After the fight card’s final press conference convened this afternoon at the Crystal Ballroom of the Millennium Biltmore Hotel in Los Angeles, California, both parties, including promoters Top Rank, Inc. and Banner Promotions, reached an accord binding both combatants to a new weigh in limit of 173 pounds for this Friday afternoon’s weigh in ceremony.

Although the added weight limit came as no surprise to most media members who had been following the current Chavez/Vera novella, veteran trainer Ronnie Shields made a surprise stipulation within the new fight agreement.

“The Bryan Vera/Chavez Jr. bout will now be a ten round contest,” professed the heralded fight trainer. “This decision to accept the new weight limit of 173 pounds and follow through with the contest was entirely up to Bryan. If he wanted to accept the monetary compensation that came with the terms of the new weight limit, then we were willing to support his decision and go through with the bout as planned.”
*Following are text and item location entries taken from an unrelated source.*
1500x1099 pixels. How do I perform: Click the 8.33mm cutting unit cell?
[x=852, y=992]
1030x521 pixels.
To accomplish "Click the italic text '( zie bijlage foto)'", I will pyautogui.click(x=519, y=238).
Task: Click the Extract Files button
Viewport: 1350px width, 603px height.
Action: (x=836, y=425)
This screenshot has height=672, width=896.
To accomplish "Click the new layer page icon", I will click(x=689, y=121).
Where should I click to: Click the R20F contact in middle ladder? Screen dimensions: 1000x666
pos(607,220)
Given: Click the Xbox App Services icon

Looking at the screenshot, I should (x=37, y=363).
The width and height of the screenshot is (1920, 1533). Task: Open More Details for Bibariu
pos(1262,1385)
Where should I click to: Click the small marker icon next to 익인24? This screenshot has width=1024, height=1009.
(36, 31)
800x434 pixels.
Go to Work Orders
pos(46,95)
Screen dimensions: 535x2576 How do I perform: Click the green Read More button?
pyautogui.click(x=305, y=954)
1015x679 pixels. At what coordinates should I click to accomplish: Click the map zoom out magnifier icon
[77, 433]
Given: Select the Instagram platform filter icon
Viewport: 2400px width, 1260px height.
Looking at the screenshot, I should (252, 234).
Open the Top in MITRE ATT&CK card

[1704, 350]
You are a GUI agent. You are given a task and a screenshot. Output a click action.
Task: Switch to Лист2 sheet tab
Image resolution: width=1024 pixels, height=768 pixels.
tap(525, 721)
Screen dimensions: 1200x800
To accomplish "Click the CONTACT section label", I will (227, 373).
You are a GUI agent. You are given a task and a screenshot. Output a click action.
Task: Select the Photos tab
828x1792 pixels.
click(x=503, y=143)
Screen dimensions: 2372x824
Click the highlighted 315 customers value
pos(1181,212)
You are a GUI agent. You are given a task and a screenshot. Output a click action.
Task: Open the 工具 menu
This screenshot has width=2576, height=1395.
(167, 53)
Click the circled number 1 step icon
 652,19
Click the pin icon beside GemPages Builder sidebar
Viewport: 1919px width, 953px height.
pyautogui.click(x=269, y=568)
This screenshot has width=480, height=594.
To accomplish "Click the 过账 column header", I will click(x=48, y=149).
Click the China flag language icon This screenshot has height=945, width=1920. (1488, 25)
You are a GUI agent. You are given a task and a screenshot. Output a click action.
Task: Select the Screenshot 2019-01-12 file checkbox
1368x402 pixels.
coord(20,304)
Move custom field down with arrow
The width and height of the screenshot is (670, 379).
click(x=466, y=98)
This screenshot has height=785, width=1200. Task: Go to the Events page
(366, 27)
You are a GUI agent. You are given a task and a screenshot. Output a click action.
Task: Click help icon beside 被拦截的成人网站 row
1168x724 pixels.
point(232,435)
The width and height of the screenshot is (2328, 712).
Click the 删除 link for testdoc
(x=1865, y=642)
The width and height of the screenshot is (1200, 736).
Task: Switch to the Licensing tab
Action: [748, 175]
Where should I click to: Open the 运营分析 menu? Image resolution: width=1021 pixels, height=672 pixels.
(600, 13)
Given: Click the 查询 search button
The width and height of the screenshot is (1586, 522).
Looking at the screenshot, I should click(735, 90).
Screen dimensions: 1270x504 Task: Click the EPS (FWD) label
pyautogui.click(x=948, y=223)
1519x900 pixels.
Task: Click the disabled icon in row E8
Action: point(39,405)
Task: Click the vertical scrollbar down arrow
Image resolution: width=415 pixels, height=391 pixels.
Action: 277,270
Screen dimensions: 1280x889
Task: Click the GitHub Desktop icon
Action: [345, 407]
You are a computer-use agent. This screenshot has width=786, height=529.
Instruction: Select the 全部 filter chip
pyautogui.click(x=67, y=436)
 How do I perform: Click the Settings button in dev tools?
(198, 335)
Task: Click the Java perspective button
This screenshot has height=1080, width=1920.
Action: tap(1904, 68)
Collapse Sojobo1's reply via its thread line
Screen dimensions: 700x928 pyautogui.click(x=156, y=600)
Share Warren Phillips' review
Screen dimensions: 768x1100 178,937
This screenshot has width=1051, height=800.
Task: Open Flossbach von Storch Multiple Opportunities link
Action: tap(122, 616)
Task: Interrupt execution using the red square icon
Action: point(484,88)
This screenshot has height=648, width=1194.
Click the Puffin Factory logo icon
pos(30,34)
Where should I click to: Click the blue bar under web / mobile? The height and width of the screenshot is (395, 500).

“But I didn’t think it was right to give Chavez Jr. the added luxury of not having to make 168 pounds without setting up some new parameters on fight night. Without having to work and slim down to meet Bryan at 168 pounds, I thought it was only fair to change the bout from a twelve round contest to a ten round attraction.”

Although most ringside observers wouldn’t think a ten round stipulation would make much of a difference on fight night, the experienced trainer insists that the abridged contest will make a big difference in terms of pace and strategy.

“With the added weight limit of 173 pounds, it really doesn’t change our strategy one bit…but the shortened rounds most certainly will change his,” states Ronnie Shields. “We’re really going to find out if Chavez is in fight shape with the contest being ten rounds. Chavez is traditionally a slow starter, but he’ll really have to work at a much faster pace than he wants to in order to win a ten round fight.”

Conventional wisdom would say that not having to melt down to 168 pounds would be a sizable advantage for Chavez leading into Saturday night’s bout.

Despite giving away an additional five pounds on the scales during Friday’s weigh in, the Houston, Texas, based trainer asserts that the added weight really won’t help Chavez Junior as much as most think.

“If people think the extra weight is going to help Chavez absorb Bryan’s offense on fight night, they’re going to find out that Junior is going to have to absorb a lot of punishment due to the difference in conditioning.”

“I’m really proud of Bryan. He has conducted himself like a true professional during this entire process, and Bryan plans to make the most of this big opportunity. He has worked extremely hard during this unusually long training period, and the fight fans are really going to see the difference on fight night.”

The ten round main event is set to take place at the StubHub Center in Carson, California, and is slated to be broadcast on HBO Championship Boxing with a start time of 10:15PM EST/PST.

The weigh in is scheduled for 6PM EST/3PM PST on Friday afternoon.